Gay bar in Houston, Texas, U.S.

JR's Bar and Grill is a gay bar in Neartown, Houston, in the U.S. state of Texas. Charles Armstrong is the owner.

==Description==
In an overview of the city's gay landmarks, Joey Guerra of the Houston Chronicle said JR's hosts dancers, drag performances, and karaoke and wrote, "It's a no-fuss place to congregate". Drag shows included Que Calor featuring Latin queens on Mondays, Charlie's Angels on Tuesdays, Millennial Dolls on Wednesdays, the amateur event So You Think You Can Drag on Thursdays, and The Super Sunday Show, as of 2020. Xtra Magazines offers the following description of the bar: "very popular, hot young professional crowd, heart of gay Houston, karaoke, martinis, drag shows, amateur strippers and go-go boys".

==History==
Jr's was established in the late 1970s or 1980s. The bar has hosted and supported the Montrose Makers Market. JR's operates on Thanksgiving and Christmas.

==Reception==
Clint Hale included JR's in the Houston Presss 2017 list of the ten best bars in Montrose. The bar was also named readers' choice for the city's best gay bar in 2019 and 2020. In 2018, JR's ranked number 40 in a list of the nation's most popular gay bars, based on attendance estimates for the last quarter of 2017.

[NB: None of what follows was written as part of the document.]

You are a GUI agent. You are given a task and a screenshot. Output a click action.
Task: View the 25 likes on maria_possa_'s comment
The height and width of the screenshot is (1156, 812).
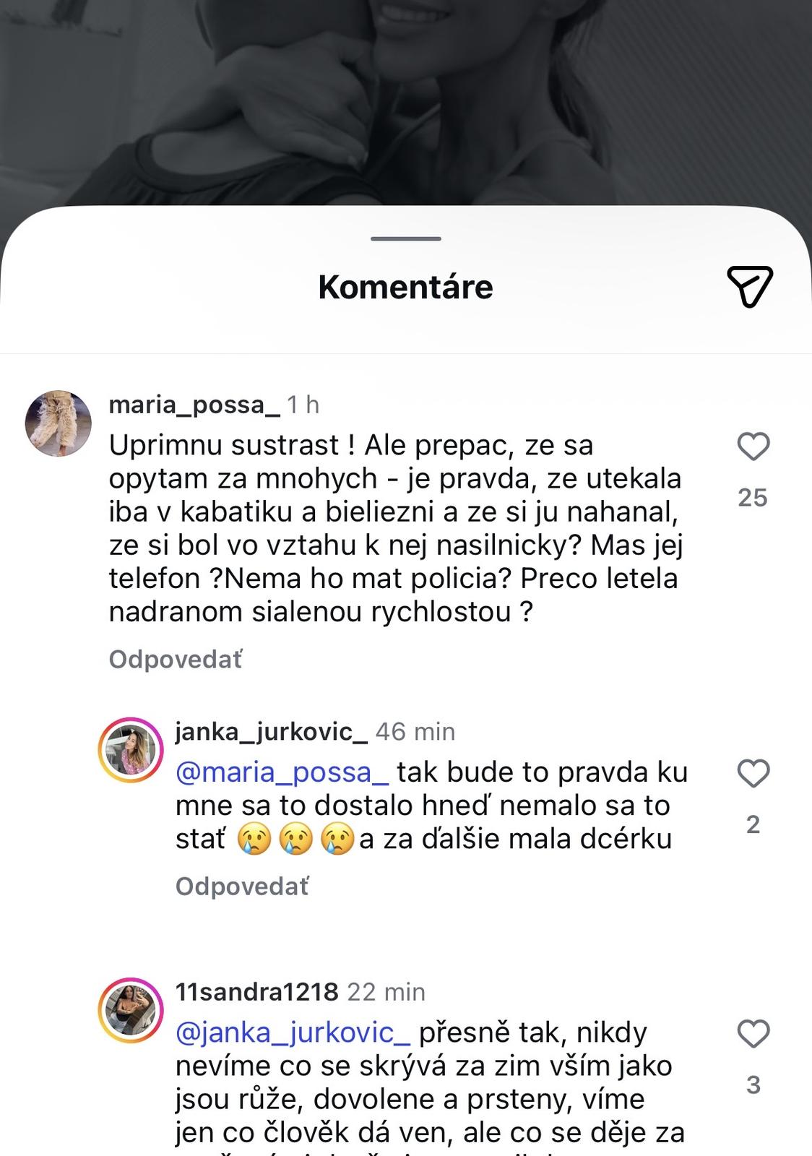tap(752, 497)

In Eater Houstons 2019 and 2020 lists of the city's "essential LGBT bars", Baylea Jones wrote, "JRs is a laid back neighborhood bar. The expansive space accommodates drag shows, karaoke, and RuPaul’s Drag Race watch parties. Outside is a scenic courtyard patio complete with a fountain and water misters for sultry summer days." JR's was a finalist in the 'Best Drag Show Bar', 'Favorite Bar to Shoot Pool', and 'Favorite Community Bar' categories in OutSmarts 2019 "Gayest & Greatest" list. JR's was a finalist in the following categories for the magazine's 2020 Readers’ Choice Awards: Best Drag-Show Bar, Favorite Community Bar, Favorite Men’s Bar, Favorite Place to Watch Male Dancers, Club or Restaurant with the Best Happy Hour, Club or Restaurant with the Best Martini; the bar won in the Favorite Bar to Shoot Pool category.

In Thrillist's 2020 overview of "Houston’s Most Important LGBTQ Bars", Kathryn Way wrote, "Established in 1978, J...; when people come to town and want to visit a gay bar, they go to JR’s."